Épictète, Les propos d’Épictète, recueillis par Arrian, translatés du grec en françois par Fr. I. D. S. F. (dom Jean de Saint-François, Goulu), I, XVIII, Qu’il ne faut pas s’indigner contre ceux qui pèchent, éd. de 1630, p. 85, ne semble pas en rapport avec le texte de Pascal. Voir II, XIV, p. 218. Il y est question de fièvre et non mal de tête : « Si ce n’est aussi que le médecin semble faire tort au malade quand il lui dit, Il vous est à voir que vous n’aurez rien, mais vous avez bien fort la fièvre, faites diète aujourd’hui et buvez de l’eau, nul ne dit en ce cas : ô le grand affront qu’il m’a fait. Mais si vous dites à quelqu’un, vos désirs sont trop bouillants, vos fuites basses, vos entreprises sont trop impertinentes, vos mouvements sont déréglés et discordants de la nature, vos opinions sont vaines et trompeuses, incontinent sortant hors de soi-même s’écriera : il m’a fait un affront ». Note de Dom Jean Goulu en marge : « On ne s’offense pas du médecin qui dit que nous sommes malades de corps. Mais à celui qui dit que nous sommes malades d’esprit. »
Thirouin Laurent, “Montaigne, “demi-habile” ? Fonction du recours à Montaigne dans les Pensées”, in Meurillon Christian (dir.), Pascal, l’exercice de l’esprit, Revue des sciences Humaines, 244, décembre 1996, p. 90 sq. Analyse de ce texte et de son rapport avec les lignes qui précèdent. La différence tient d’abord à ce que si, dans le cas précédent, nous étions juges, dans celui-ci nous sommes objets de jugement. D’autre part, alors que dans le cas du boiteux, le jugement était vrai, ici, on a affaire à un jugement faux, puisque nous savons que nous n’avons pas mal à la tête, et qu’il est faux que nous raisonnions mal. L’irritation vient de ce que la réalité ne parvient pas par ses propres forces à s’imposer.

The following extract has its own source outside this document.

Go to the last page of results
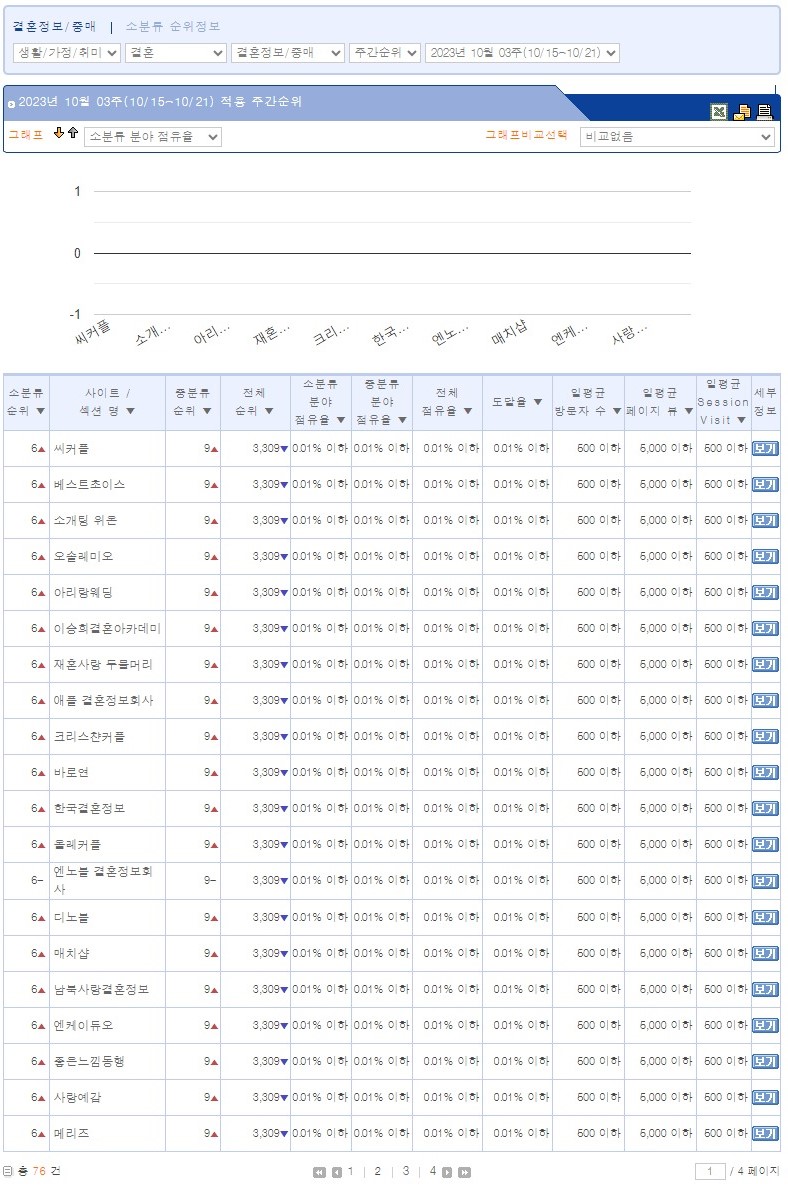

Le fragment Laf. 577, Sel. 480, dans lequel Pascal note que Montaigne a vu qu’on s’offense d’un esprit boiteux et que la coutume peut tout, mais il n’a pas vu la raison de cet effet, vient après des considérations sur le certain et l’incertain, tels que saint Augustin les a pensées. La réflexion sur ce dont l’esprit peut être sûr et ce sur quoi il ne peut s’assurer est au centre de ce fragment.

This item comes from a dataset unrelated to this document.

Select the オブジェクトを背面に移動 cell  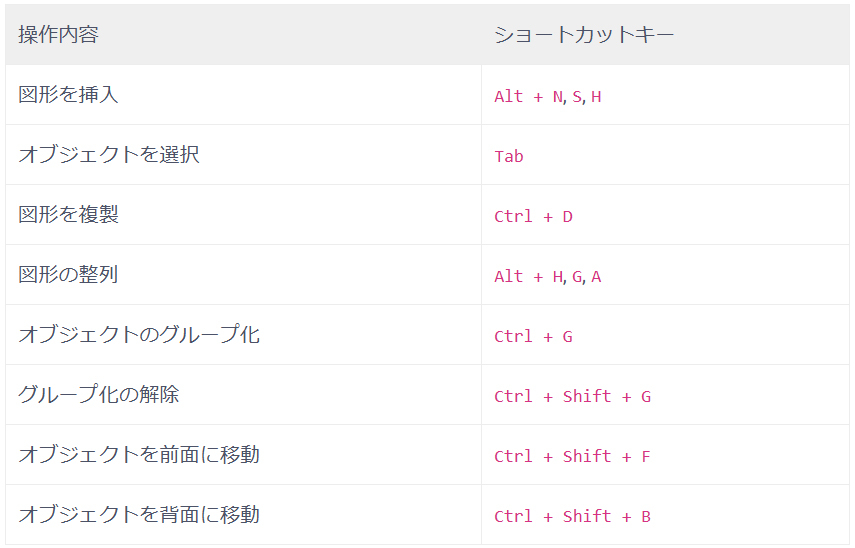tap(138, 515)
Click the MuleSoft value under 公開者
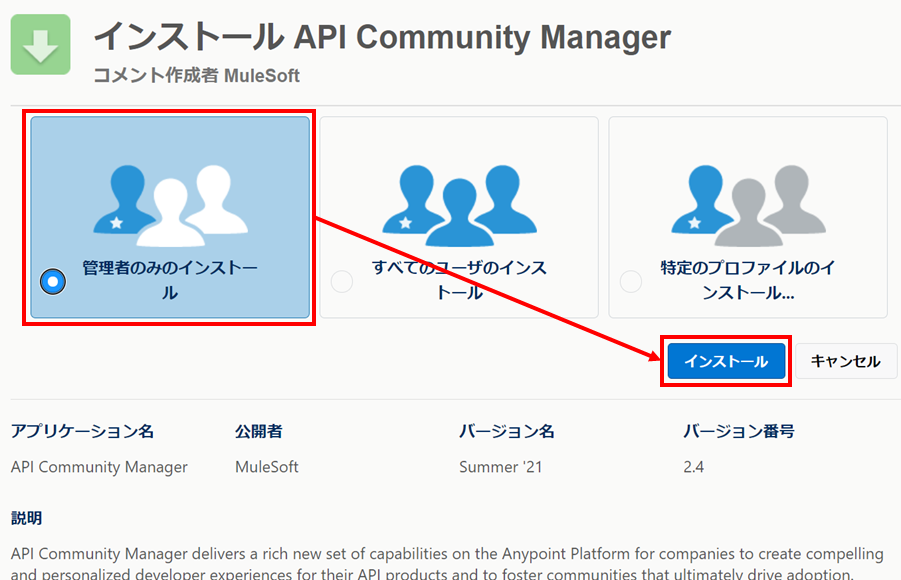Image resolution: width=901 pixels, height=580 pixels. (266, 467)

Montaigne s’étonne de ce qu’ordinairement, les hommes ne réagissent pas de la même manière, dans des circonstances qui paraissent semblables les unes aux autres. Dans le premier exemple, un boiteux ne nous irrite pas, mais un esprit boiteux nous irrite. Dans le second, nous ne nous fâchons pas si on dit que nous avons mal à la tête, mais nous nous fâchons de ce qu’on dit que nous raisonnons mal ou que nous choisissons mal. On se trouve donc là dans une situation proche de celle du cheval bien enharnaché du fragment Raisons des effets 8 (Laf. 89, Sel. 123) : Montaigne s’étonne qu’on ne juge pas de la valeur d’un homme comme de celle d’un cheval. Dans les deux cas, le demi-habile soutient que l’on devrait agir de la même manière, dans des circonstances où le peuple distingue sans trop y réfléchir. Dans les deux cas aussi, Pascal montre que, contrairement à ce que Montaigne le demi habile pense, le peuple a raison d’agir comme il le fait, et que son attitude a un fondement solide.

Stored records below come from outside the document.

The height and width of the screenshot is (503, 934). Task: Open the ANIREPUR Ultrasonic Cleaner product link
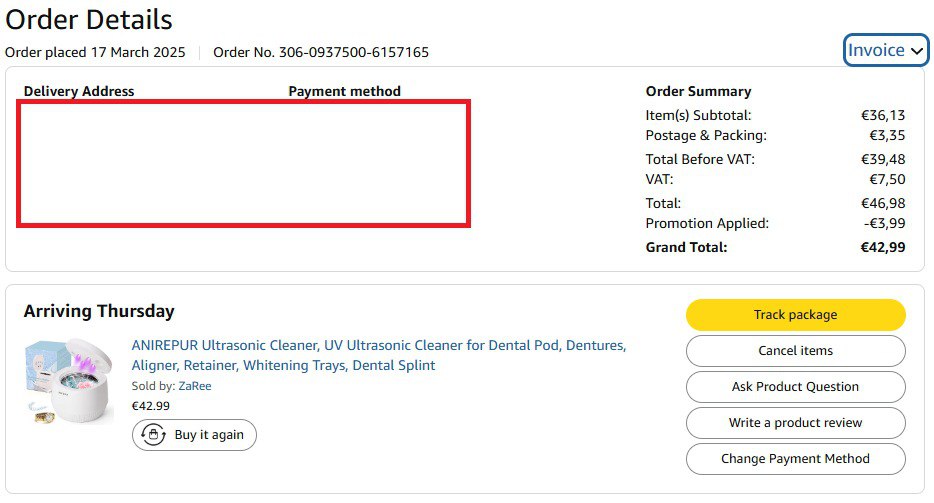[x=378, y=355]
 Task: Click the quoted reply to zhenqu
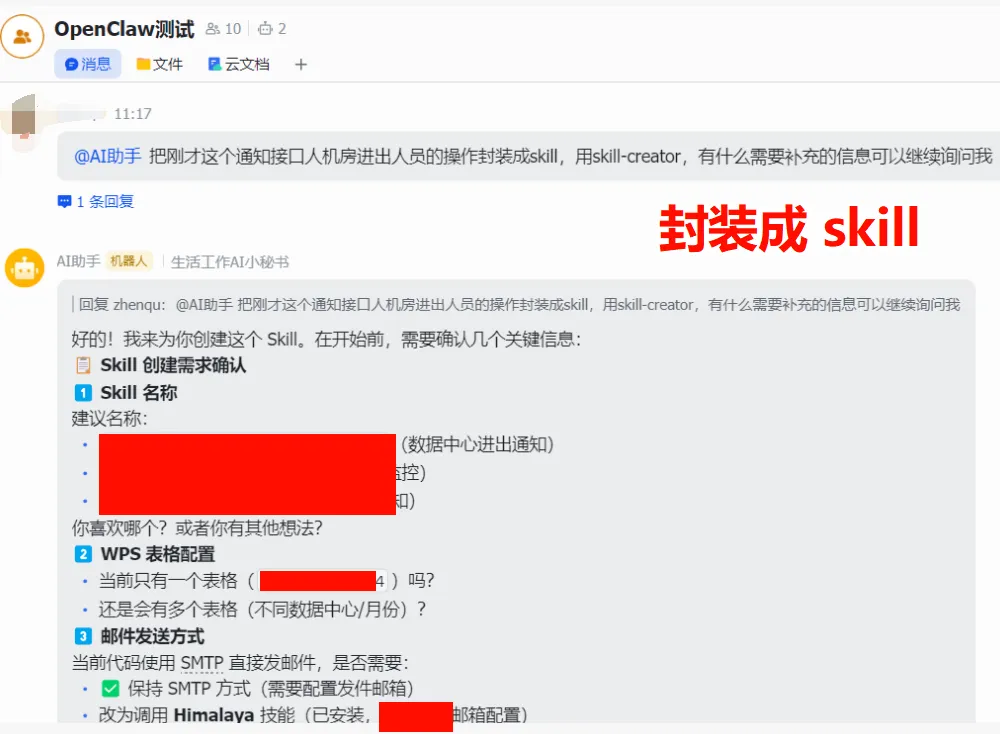click(x=517, y=305)
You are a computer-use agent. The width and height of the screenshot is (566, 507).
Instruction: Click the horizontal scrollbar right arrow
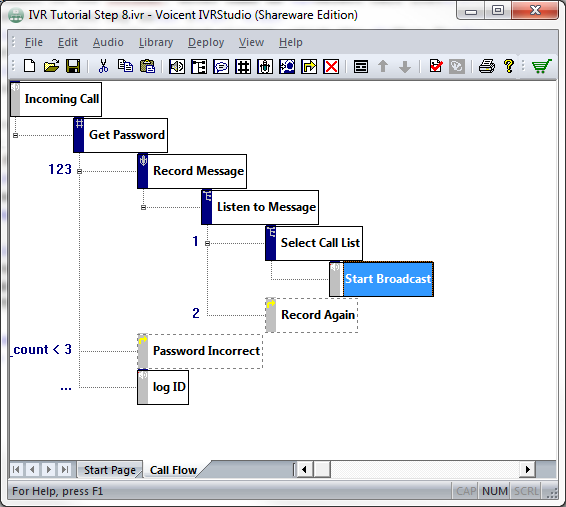click(x=528, y=469)
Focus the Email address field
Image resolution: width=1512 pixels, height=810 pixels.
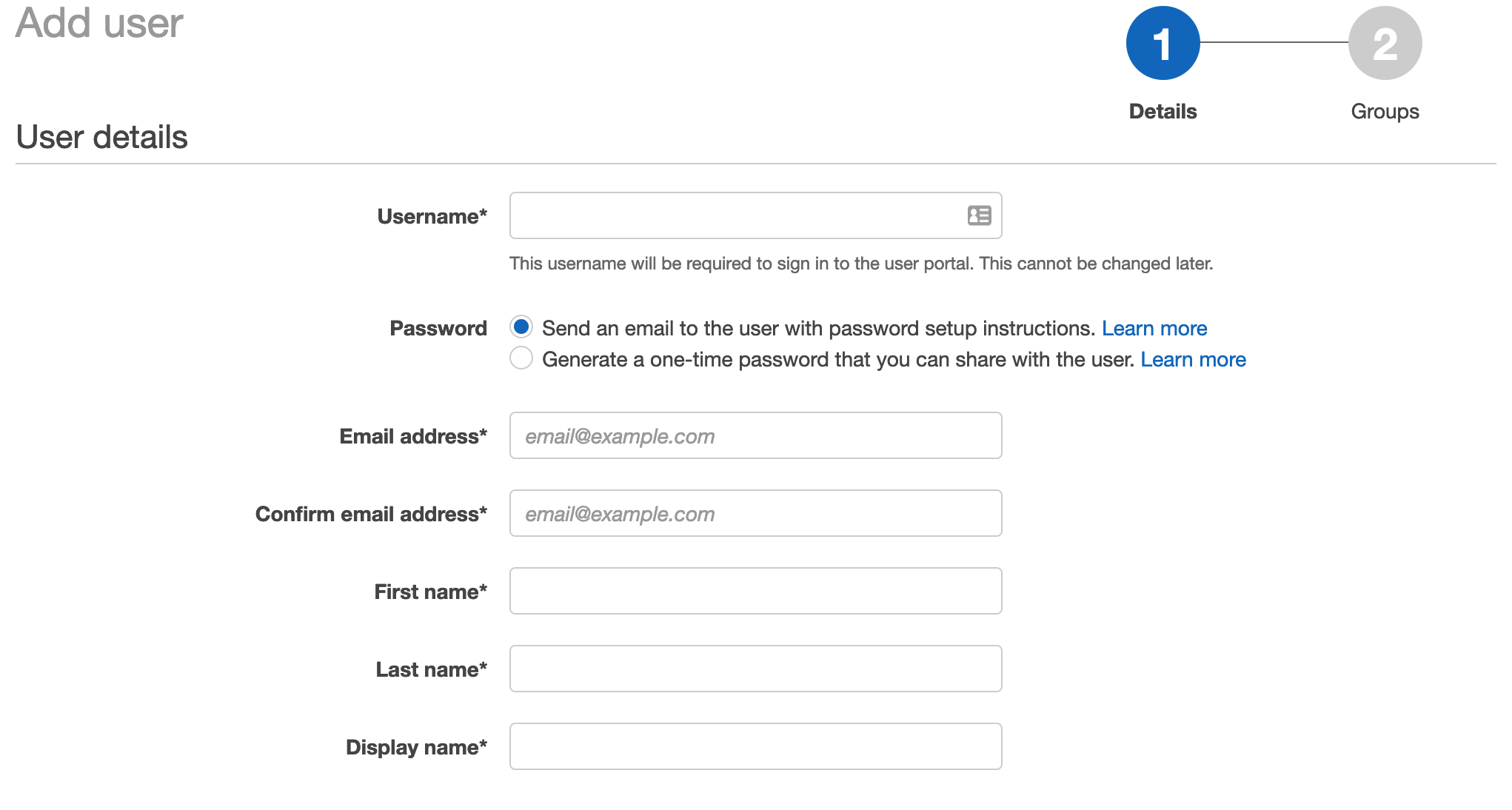coord(755,435)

Pour l’établir, il remonte à la raison des effets, par une démarche qui justifie la présence des fragments Raison des effets 17 et 18 dans la liasse Raisons des effets. La raison des effets est la différence de certitude que l’homme a de soi-même dans les deux cas. Dans le cas du boiteux, il est visible que l’infirme boite ; en revanche, dans le cas de l’esprit boiteux, nul n’est jamais certain de ne pas être dans l’erreur. Dans le premier cas, la confiance qu’il a dans son jugement lui permet de rester serein ; dans le second, le sentiment de pouvoir se tromper l’irrite. De la même manière, si un interlocuteur nous dit « que nous avons mal à la tête », l’évidence immédiate que nous avons de ne pas souffrir fait que nous pouvons mépriser cet avis ; mais lorsqu’on nous dit « que nous raisonnons mal ou que nous choisissons mal », même si nous sommes convaincu de bien choisir, nous n’en avons pas une certitude absolue, et cette vulnérabilité nous irrite. Le fragment Raisons des effets 18 (Laf. 100, Sel. 133), résume l’idée comme suit : Ceux qui disent : vous avez mal à la tête, ce n’est pas de même. On est assuré de la santé, et non pas de la justice.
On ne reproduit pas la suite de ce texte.